Over the years Erin has asked me plenty of times if we’re going to have another baby. Mostly, she has asked as part of another conversations we’ve been having and when I’ve said no she’s sort of shrugged it off and forgotten about it. I think all children, even if they do already have siblings, are likely to ask this question at some point or another.
This year though Erin has been asking more and more and instead of just asking she has been saying quite clearly that she wants a sibling. I’m not sure whether it’s because she has been playing with dolls a lot more over the past year (she has a brother and sister doll from BABY born) or whether it’s because quite a few of her friends from school have siblings. Before she moved up to Reception back in September she never really saw too much of her friend’s families so siblings weren’t really something she mentioned too often.
I find it really hard to explain to Erin that we won’t be having any more children, especially when she seems to desperate for a sibling. I know that feeling will probably pass for her and to be honest, if she did have a brother or sister I know she would get really annoyed at not being the center of attention. While I know she would love someone else to play with at home that isn’t a grown up I’m not sure she understands that it would be quite some time until that could happen.

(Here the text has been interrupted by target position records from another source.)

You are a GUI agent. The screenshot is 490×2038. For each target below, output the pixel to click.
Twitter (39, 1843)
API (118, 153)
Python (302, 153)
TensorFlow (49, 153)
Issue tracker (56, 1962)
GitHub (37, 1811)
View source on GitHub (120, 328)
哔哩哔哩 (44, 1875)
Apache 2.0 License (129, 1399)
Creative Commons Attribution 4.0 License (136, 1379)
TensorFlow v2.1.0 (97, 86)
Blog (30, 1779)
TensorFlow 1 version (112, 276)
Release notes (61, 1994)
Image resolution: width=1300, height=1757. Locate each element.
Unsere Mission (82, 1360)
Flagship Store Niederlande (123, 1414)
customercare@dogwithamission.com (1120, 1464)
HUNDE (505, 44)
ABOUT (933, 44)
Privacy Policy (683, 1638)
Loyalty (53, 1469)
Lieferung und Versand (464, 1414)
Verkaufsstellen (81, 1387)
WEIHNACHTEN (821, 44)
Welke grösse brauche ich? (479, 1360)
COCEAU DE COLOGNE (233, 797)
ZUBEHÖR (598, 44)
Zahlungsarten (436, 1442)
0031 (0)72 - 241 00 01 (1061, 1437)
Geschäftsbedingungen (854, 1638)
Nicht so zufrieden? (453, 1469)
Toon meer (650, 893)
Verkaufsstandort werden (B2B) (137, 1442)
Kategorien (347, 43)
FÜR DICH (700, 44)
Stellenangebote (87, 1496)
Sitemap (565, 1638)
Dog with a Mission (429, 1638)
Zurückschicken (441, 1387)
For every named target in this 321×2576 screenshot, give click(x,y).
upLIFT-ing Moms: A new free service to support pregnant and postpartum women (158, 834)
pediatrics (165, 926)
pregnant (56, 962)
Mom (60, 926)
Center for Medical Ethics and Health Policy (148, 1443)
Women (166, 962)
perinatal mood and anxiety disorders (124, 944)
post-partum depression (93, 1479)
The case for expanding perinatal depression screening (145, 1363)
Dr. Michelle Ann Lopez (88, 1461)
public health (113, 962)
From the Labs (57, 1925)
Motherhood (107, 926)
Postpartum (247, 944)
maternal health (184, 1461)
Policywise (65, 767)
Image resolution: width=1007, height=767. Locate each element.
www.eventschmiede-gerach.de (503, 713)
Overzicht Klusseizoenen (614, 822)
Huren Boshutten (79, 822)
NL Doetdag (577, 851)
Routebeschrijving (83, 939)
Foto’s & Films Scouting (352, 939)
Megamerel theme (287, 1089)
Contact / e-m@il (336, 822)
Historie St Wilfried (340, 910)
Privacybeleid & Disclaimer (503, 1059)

I have tried talking to Erin about the reasons why we won’t be having another child. If you’ve been following me for a while you’ll know that Erin’s birth was really traumatic and I didn’t deal with it very well at all. A 3 day induction followed by an emergency c-section which resulted in sepsis and e-coli was definitely not the birth I wanted (or one anyone would want). It took me a really long time to just recover thanks to sepsis and a second surgery during my 14 day stay in hospital. I still have infections quite often around my scar and unless I lose a lot of weight I don’t think that’s going to change any time soon.
Obviously a hard pregnancy and birth is enough to make anyone question having any more children but there’s more to it than that. To start with, I never wanted more than 1 child. My sister and I never got on as children and we even had an actual fight when I was about 21. It’s taken us a really long time to really like each other. John has 2 brothers and a sister and he grew up with a very different experience to me. I know that if he had his way then we would definitely be having at least 1 more and he really does want Erin to have a sibling. It doesn’t matter what reasons he gives me, I just don’t want any more.
Then there is money. We are working hard at clearing our debt at the moment and this year we have managed to pay off 3 things completely and will be close to clearing everything else next year. After a couple of really hard years of struggling we are finally in a better position financially and I like having the freedom that comes with that. Having another child would mean less money in general as we’d need to spend on things for them. We also love going on days out and having a few holidays a year and I know that with another child none of that would happen. We also wouldn’t be able to save up for some home improvements like we are doing now.
Erin offered to share her pocket money with us so that we could have another child AND go on holidays still. It was so incredibly sweet of her but she still didn’t really understand why I said no. Hopefully as time goes on she’ll grow to realise why I keep saying no and understand that she gets a lot of other things instead.